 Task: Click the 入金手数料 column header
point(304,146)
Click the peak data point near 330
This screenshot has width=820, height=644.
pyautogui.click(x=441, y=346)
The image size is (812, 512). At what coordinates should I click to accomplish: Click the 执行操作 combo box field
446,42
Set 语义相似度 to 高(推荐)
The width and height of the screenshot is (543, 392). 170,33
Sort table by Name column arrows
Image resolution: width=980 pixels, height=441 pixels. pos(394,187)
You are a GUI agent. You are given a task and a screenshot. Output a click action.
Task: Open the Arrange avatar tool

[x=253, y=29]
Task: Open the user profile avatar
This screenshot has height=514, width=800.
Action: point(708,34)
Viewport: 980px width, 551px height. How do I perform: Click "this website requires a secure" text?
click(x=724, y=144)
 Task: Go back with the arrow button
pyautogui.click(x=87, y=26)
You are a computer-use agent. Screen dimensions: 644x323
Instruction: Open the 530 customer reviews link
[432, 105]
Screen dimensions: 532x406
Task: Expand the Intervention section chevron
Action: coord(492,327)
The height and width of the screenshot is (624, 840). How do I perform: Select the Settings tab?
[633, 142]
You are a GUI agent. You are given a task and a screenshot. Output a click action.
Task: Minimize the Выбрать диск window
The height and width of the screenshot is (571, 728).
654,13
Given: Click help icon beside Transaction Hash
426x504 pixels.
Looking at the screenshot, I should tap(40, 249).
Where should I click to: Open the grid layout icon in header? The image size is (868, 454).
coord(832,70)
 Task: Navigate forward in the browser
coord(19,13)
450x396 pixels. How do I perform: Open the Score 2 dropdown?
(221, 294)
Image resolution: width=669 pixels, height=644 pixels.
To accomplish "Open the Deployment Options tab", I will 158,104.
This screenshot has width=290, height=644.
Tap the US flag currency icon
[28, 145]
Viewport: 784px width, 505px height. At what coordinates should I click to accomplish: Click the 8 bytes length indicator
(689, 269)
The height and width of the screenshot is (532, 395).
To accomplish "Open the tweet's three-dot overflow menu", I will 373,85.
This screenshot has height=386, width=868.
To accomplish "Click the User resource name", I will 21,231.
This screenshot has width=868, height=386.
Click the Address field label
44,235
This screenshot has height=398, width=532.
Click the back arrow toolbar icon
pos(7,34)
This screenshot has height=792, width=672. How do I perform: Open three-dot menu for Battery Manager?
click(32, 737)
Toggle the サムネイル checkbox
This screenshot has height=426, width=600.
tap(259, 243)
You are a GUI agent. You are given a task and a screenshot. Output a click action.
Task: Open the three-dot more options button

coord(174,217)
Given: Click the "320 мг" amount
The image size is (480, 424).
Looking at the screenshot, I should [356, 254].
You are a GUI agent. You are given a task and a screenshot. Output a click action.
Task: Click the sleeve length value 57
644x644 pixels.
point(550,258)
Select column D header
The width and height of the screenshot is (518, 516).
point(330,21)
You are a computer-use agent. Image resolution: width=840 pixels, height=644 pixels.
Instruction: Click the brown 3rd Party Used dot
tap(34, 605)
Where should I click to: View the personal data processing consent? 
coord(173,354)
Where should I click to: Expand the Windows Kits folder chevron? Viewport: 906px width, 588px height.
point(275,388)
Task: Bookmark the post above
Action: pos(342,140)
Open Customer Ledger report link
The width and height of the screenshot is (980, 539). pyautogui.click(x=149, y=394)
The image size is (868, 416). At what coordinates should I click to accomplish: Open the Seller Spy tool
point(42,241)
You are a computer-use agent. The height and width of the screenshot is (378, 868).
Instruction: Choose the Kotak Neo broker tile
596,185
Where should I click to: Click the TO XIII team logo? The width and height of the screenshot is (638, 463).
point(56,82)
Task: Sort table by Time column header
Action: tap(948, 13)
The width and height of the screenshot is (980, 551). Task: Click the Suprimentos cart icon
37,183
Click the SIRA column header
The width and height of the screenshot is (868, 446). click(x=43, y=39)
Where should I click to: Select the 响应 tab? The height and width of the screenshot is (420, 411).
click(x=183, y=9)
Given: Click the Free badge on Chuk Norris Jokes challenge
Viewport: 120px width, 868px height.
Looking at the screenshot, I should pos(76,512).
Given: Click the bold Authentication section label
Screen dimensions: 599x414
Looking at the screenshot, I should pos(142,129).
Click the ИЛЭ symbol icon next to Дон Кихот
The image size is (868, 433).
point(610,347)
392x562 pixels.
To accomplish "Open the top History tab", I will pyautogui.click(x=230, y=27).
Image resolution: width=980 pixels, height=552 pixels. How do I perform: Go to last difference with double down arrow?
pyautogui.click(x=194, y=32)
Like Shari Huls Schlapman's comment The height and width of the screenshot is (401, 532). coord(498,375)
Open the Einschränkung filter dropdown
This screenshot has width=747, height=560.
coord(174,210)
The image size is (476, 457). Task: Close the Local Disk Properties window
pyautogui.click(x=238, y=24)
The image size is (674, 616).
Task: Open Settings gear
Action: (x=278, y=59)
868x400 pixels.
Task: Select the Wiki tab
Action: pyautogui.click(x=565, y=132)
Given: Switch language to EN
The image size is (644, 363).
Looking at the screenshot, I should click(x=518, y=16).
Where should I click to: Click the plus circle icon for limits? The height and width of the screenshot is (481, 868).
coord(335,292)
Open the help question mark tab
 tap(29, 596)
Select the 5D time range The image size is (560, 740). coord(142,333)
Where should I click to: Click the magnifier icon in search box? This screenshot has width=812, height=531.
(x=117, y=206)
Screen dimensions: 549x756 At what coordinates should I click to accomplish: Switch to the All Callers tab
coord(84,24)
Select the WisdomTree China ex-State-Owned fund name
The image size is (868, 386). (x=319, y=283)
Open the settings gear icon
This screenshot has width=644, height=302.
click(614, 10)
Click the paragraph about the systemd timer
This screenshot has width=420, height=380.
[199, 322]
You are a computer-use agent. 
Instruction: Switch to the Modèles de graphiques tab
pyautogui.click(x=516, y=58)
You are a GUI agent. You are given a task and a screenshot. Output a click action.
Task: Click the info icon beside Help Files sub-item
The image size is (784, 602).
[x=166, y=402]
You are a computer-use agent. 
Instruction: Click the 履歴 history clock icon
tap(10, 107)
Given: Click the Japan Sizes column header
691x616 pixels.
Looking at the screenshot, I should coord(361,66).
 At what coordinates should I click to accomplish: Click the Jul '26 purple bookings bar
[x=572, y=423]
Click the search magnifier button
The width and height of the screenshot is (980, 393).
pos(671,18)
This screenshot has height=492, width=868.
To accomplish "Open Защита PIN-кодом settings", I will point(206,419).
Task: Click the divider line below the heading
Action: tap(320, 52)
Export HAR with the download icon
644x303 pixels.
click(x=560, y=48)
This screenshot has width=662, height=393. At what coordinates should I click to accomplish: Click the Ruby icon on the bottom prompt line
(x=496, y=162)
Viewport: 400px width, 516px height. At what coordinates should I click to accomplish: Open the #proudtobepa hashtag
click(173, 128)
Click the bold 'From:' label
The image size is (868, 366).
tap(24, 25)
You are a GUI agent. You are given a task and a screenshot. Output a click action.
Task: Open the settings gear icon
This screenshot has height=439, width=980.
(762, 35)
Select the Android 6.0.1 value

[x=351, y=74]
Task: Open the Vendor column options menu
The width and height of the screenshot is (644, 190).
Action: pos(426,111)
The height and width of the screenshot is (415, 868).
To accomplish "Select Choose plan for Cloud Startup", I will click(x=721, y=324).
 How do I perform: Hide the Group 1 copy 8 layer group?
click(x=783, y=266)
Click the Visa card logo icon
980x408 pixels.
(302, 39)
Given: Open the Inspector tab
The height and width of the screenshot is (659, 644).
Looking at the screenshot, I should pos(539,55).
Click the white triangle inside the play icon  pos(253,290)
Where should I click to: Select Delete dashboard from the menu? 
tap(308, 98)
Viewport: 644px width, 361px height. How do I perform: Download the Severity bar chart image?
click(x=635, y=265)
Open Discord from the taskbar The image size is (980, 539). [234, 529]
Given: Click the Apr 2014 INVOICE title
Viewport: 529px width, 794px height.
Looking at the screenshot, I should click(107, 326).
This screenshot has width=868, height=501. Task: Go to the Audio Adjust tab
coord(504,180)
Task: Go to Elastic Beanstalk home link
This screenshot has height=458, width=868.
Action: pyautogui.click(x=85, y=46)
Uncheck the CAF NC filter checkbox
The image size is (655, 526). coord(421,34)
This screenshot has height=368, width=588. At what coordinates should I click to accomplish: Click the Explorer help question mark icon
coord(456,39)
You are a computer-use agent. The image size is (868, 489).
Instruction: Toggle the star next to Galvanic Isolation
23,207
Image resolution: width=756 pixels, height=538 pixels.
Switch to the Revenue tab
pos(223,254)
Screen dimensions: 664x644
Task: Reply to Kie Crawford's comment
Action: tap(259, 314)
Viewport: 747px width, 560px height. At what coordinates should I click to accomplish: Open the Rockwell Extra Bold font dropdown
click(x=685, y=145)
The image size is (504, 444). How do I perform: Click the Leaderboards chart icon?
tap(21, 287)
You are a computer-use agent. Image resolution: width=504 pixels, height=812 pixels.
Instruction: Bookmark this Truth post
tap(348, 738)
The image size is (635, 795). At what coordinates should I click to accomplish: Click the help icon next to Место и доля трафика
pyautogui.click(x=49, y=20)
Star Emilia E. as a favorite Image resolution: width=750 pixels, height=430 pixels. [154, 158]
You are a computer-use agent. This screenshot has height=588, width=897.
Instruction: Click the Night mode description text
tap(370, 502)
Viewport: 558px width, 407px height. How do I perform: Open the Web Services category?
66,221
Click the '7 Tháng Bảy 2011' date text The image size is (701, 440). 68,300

--------

TASK INSTRUCTIONS ::
The answer is every line in the data where the word "beside" appears.

RESULT BELOW ::
Given: Click help icon beside Transaction Hash
Task: Click the info icon beside Help Files sub-item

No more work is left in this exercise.